One influential view holds that the key to making ACCs more effective is constitutionalizing them. While a handful of countries began incorporating constitutional provisions on ACCs back in the 1980s, the trend towards constitutionalization accelerated in the 2010s. This practice reflected an emerging consensus in the anticorruption community. The 2012 Jakarta Statement on Principles for Anti-Corruption Agencies, for example, recommended that in order to ensure “independence and effectiveness,” ACCs should “be established by proper and stable legal framework, such as the Constitution.” Transparency International highlighted constitutionalization as a best practice in ACC design in 2014. That same year, a joint report by International IDEA, the Center for Constitutional Transitions, and the UN Development Programme (UNDP) cited a “growing international consensus” around the wisdom of enshrining ACCs in the constitution. And in the seven years since that report, some of the most high-profile, internationalized constitutional processes—including those in Tunisia (2014), Nepal (2015), Yemen (2015) Sudan (2019), and Algeria (2020)—have included an ACC in their interim or permanent constitutions. By my count, the number of countries that have an explicit constitutional provision mandating an ACC now stands at 23 and counting.
Does constitutionalizing the ACC help in the way that proponents hope? Are the benefits of constitutionalizing these institutions large enough to justify their inclusion in such a diverse range of constitutional processes? Possibly—but possibly not. The evidence is murky and inconclusive, but there are some reasons to doubt whether constitutionalization can overcome the obstacles that have limited the effectiveness of ACCs in the past.
- First of all, many of the issues facing ACCs are not rooted in their legal authority, but in their ineffectiveness in enforcement. If that is so, then constitutionalization may not address the core problem. To put this another way: The effectiveness of an ACC (constitutionalized or not) depends on factors that the constitution cannot control, such as political will and the larger institutional environment. If that environment suffers from clientelism, capture, lack of proper resources or skilled workers, or other widespread maladies, the ACC is likely to inherit all those problems, regardless of whether the ACC is constitutionally mandated. Consider, by way of illustration, Kenya. Kenya’s 2010 constitution replaced the defunct Kenyan Anti-Corruption Commission (KACC) with a new body, the Independent Ethics and Anti-Corruption Commission (IEAC). In doing so, the 2010 constitutionally entrenched an ACC for the first time in Kenya’s history. But the IEAC proved no more effective than the KACC had been, and it failed for similar reasons, such as parliamentary refusal to grant the IEAC the prosecutorial authority it needed to carry out its mission. We see something similar in Zimbabwe, where the constitutionally mandated ACC has been unable to carry out its mandate, notwithstanding its new constitutional status.
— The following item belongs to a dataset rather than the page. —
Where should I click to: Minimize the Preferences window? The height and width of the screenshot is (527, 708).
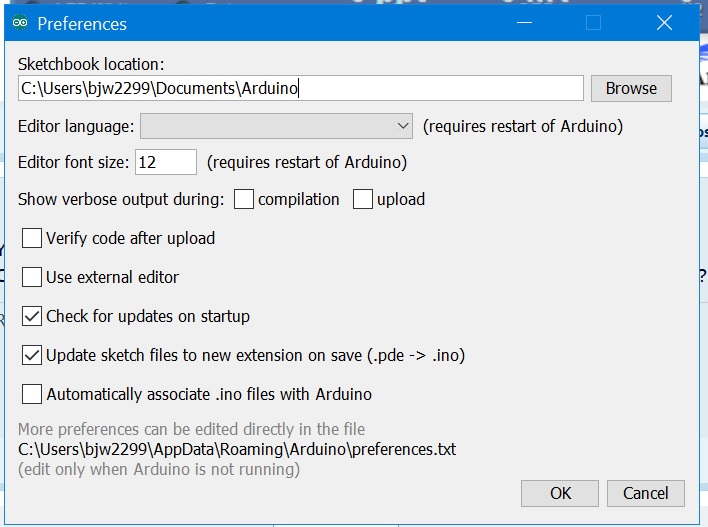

Kenya and Zimbabwe’s experiences demonstrate that constitutional change is sometimes not enough to overcome a weak or hostile institutional environment.
- A related point here also bears mention: It is sometimes assumed that constitutional provisions command and receive respect and compliance. But this is not universally true. Where there is a broad lack of respect for the rule of law and the constitution generally, then it is unlikely that constitutionalizing the ACC will make all that much difference. This factor is one of the key reasons that, for example, Swaziland’s constitutionalized ACC has proved so ineffective.
- Finally, in addition to these reasons for caution as to whether constitutionalizing an ACC will make it more effective, it’s worth also taking into account that in some situations, constitutionalizing an ACC can actually generate new structural problems that would not exist had the ACC been created through ordinary legislation. Constitutionalizing an ACC entails the risk of excessively curtailing flexibility with respect to the design and function of this institution, which might impede the ACC’s capacity to respond to evolving challenges and circumstances, and make it harder for the government to reform the ACC to improve its performance. Constitutionalization may also make it harder to replace or radically reform a failed or failing ACC, as doing so might require a constitutional amendment (or a new constitution).
To be clear, there are certainly many benefits to constitutionalizing an ACC. These include giving the ACC the institutional prestige it needs to attract skilled and experienced officers; making it more difficult for governments to defund the ACC or curtail its jurisdiction; insulating the ACC from allegations of unconstitutionality; and providing a guarantee in the highest law of the land that the ACC is independent and autonomous. But as the experience of the past few decades has demonstrated, constitutionalization has its limits, especially in a hostile institutional environment with a weak constitutional culture, and can sometimes create additional problems on its own. While constitutionalization may sometimes be helpful, this approach should be considered with more caution, and with open eyes to its limitations.